MOVING THE ENVIRONMENT:MAKING DANCES FROM THE PROCESS OF LIVING MOVEMENT

Photo by: Fabrice Beauvois Ardeche, France |
Practice (2013) Solos: Daniel Lepkoff & Sakura Shimada Par ici las danse - Festival |
Led by: Daniel Lepkoff and Sakura Shimada.
This workshop presents practical tools for a way of dancing that is based on researching how our body functions, how we interact physically with the environment, and how our perceptions and imagination act through our body to expresses our understandings and desires.
The work can be applied to improvisation, performance, contact, and healing.
Jams every evening.
Concepts and technical practices include:
- The movement of attention.
- Inside simple patterns: rolling, walking, crawling, running, and jumping.
- Body waves.
- Force and architecture
- Vision.
- Space as a part of our body
- Stillness
- Beginnings and endings
Some questions about dancing
- How do we prepare for dancing?
- What is ordinary movement?
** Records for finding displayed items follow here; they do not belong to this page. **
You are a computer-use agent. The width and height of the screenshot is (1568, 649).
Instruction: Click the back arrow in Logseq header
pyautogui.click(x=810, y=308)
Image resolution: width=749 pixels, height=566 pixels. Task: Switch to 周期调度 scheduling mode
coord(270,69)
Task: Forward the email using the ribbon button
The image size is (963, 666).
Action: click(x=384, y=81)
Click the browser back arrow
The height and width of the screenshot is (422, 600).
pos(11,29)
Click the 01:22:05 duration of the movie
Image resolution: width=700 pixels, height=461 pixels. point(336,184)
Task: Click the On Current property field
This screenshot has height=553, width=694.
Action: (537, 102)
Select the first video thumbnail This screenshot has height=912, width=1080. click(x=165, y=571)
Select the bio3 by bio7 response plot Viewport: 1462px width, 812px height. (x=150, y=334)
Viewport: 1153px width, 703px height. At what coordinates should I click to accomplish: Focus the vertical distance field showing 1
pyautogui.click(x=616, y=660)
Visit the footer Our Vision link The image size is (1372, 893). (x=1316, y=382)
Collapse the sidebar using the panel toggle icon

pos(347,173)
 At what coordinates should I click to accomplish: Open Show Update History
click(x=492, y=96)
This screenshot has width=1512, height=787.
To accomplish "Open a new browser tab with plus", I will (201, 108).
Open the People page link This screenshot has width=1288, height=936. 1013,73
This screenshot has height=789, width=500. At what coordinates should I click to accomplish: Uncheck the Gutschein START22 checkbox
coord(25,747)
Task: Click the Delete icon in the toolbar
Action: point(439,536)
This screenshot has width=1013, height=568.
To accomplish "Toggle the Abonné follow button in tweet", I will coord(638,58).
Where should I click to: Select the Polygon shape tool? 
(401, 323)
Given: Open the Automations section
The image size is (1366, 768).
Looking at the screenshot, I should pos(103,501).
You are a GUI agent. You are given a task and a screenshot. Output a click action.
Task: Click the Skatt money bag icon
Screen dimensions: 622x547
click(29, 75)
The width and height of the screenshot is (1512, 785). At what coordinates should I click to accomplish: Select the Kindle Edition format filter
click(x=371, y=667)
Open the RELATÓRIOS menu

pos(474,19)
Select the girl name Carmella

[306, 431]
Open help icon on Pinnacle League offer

How do we learn from our environment?
- How can we move our attention to create new perceptions and understandings?
- What is an image? Who creates it? Where is it? What is being an image? What is letting go of an image?
- What is dance? What is culture?
Exercises are drawn from Contact Improvisation, Anatomical Releasing Technique, Feldenkrais, explorations in Contemporary Dance, the ongoing movement research of dancers Daniel Lepkoff and Sakura Shimada, and collaboration with artists Steve Paxton, Lisa Nelson, Simone Forti, Paul Langland, Oleg Soulimenko, and others. This work is the base for Daniel and Sakura's creative work and performing practice.
Short Biographies
Beginning in the early '70's Daniel Lepkoff played a central role in the development of Release Technique with John Rolland and Mary Fulkerson, and Contact Improvisation with Steve Paxton. Through workshops, collaborations, performance projects, and personal movement research, Daniel has continued to expand and deepen this functional approach to movement research. As a performer he is known for composing dances that arises from the process of living movement; as a teacher for his imagination and continual invention of original techniques, making direct contact with information and pursuing his own research and questions together with students. His work looks at movement from life, a vision of living in an ongoing spontaneous physical dialogue with the environment. His approach explores the form and composition of these interactions. He is one of the founders of Movement Research in NYC.
Sakura Shimada is from Japan, currently she lives in Vermont. In Japan, she studied Modern Dance, Ballet, Jazz, and Japanese Fusion dance. She moved to New York City in 1997 and
studied at the Martha Graham Contemporary Dance school, Dance Space Center, Movement Research and presented her own works.
She was an Artist Residency at Movement Research in 2008. She began working with Daniel Lepkoff in 2001, engaging deeply with his work, co-teaching and
traveling internationally. Her improvisation practice is strongly
focused on body information and observation of body mind connection with movement.
She is a certified teacher of DanceAbility, completing the training with Alito Alessi in Bogota in 2012.
In 2013 she began The Feldenkrais teacher training in NYC.